This exercise asks for a copy of each line in the records below with the word "Task" in it.

EXERCISE INPUTS:
'''

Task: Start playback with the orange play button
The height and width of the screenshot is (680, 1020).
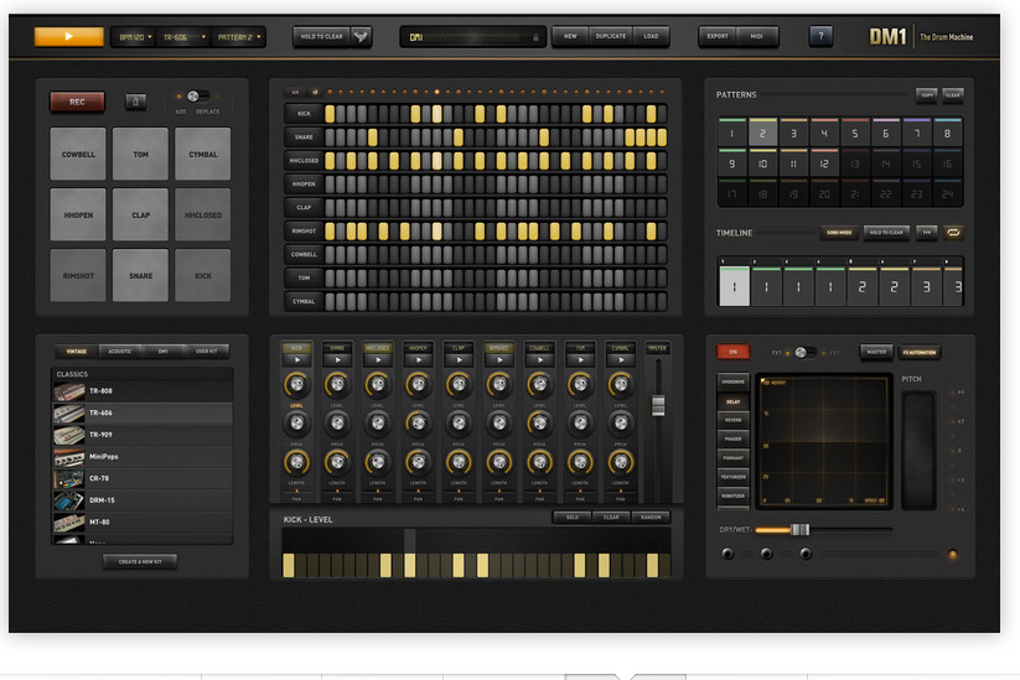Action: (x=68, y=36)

'''
'''

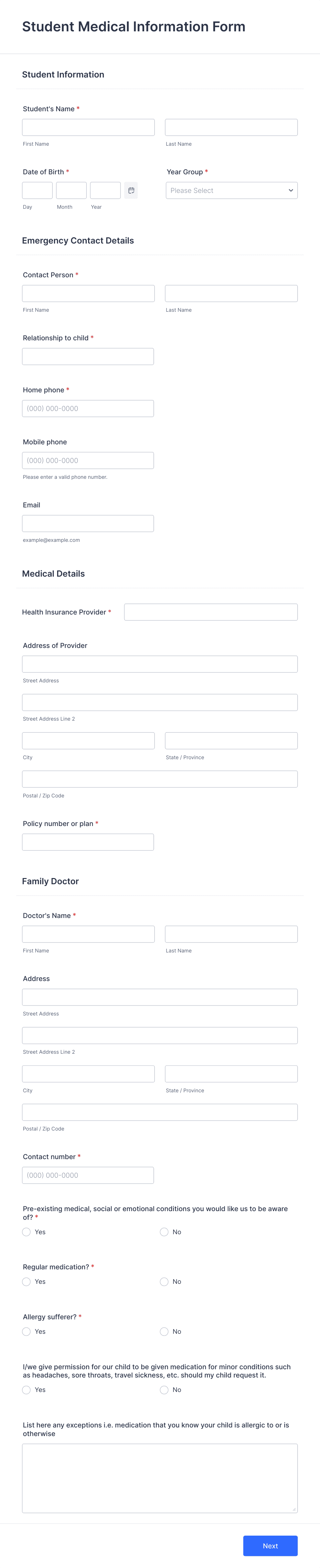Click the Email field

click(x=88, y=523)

'''
'''

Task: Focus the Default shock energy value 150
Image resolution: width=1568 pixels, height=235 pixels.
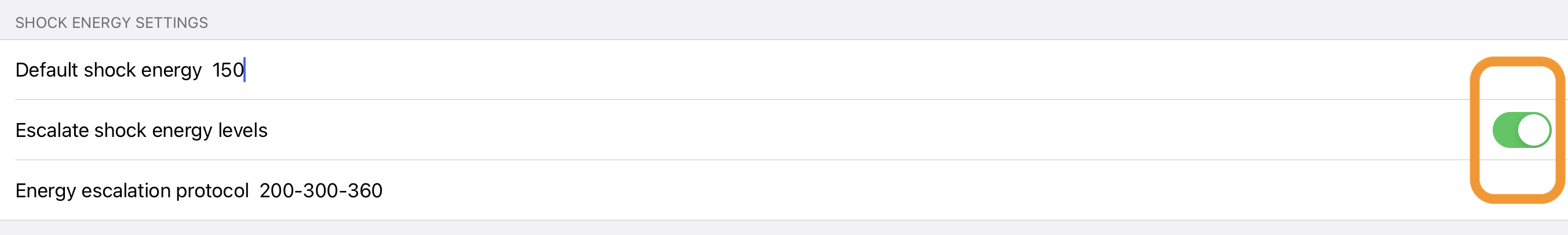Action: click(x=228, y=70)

'''

EXERCISE ANSWER:
Task: Start playback with the orange play button
Task: Focus the Default shock energy value 150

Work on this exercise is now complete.